The problem focuses on securing "super administrator accounts for the organization" when Cloud Identity is synced with Microsoft Entra ID and uses Entra ID for SSO. The key requirements are the principle of least privilege and strong authentication.
Principle of Least Privilege & Dedicated Accounts: Google's best practices strongly recommend creating dedicated, non-federated accounts for super administrators that are distinct from regular user accounts. These accounts should only be used for super administrator tasks and not for daily activities. This segregation ensures that the highest privilege accounts are isolated and adhere to the principle of least privilege by not having combined responsibilities.
Extract Reference: "Designate Organization Administrators... We recommend keeping your super admin account separate from your Organization Administrator group." and "Give super admins a separate account that requires a separate login. For example, user alice@example.com could have a super admin account alice-admin@example.com." and "Use the super admin account only when needed. Delegate administrator tasks to user accounts with limited admin roles. Use the least privilege approach..." (Google Cloud Documentation: "Super administrator account best practices | Resource Manager Documentation" - https://cloud.google.com/resource-manager/docs/super-admin-best-practices)
Strong Authentication (Google 2-Step Verification): Even when using a third-party identity provider like Microsoft Entra ID for most users, Google recommends enforcing Google's own 2-Step Verification for the critical super administrator accounts. This provides a "break-glass" mechanism that is independent of the external IdP. If the Entra ID integration were to fail or become compromised, the Google-managed super administrator accounts, protected by Google's own 2SV, would still be accessible for emergency recovery.
Extract Reference: "Even when using the legacy SSO profile, super admins can't sign in with SSO in these cases: Admin console.

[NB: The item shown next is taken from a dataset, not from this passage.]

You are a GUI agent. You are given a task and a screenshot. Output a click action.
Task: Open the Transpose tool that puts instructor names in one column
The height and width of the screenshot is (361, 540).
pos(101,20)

When super administrators try to sign in to an SSO-enabled domain via admin.google.com, they must enter their full Google administrator account email address and associated Google password (not their SSO username and password), and click Sign in to directly access the Admin console. Google doesn't redirect them to the SSO sign-in page." (Google Cloud Identity Help: "Super administrator SSO" - https://support.google.com/cloudidentity/answer/6341409) - This highlights that super admin accounts can bypass SSO for direct Admin console access, making Google 's 2SV crucial.
Extract Reference: "It's especially important for super admins to use 2SV because their accounts control access to all business and employee data in the organization. Protect your business with 2-Step Verification. Use security keys for 2-Step Verification." (Cloud Identity Help: "Security best practices for administrator accounts" - https://support.google.com/cloudidentity/answer/9011373)
Options C and D are incorrect because combining "organization administrator" (IAM role for GCP resources) and "super administrator" (Google Workspace/Cloud Identity domain-level control) privileges violates the principle of least privilege. Option A is less secure than B because relying solely on Entra ID's 2SV for super administrators means a compromise of Entra ID or an outage would leave the Google Cloud organization vulnerable without an independent break-glass mechanism.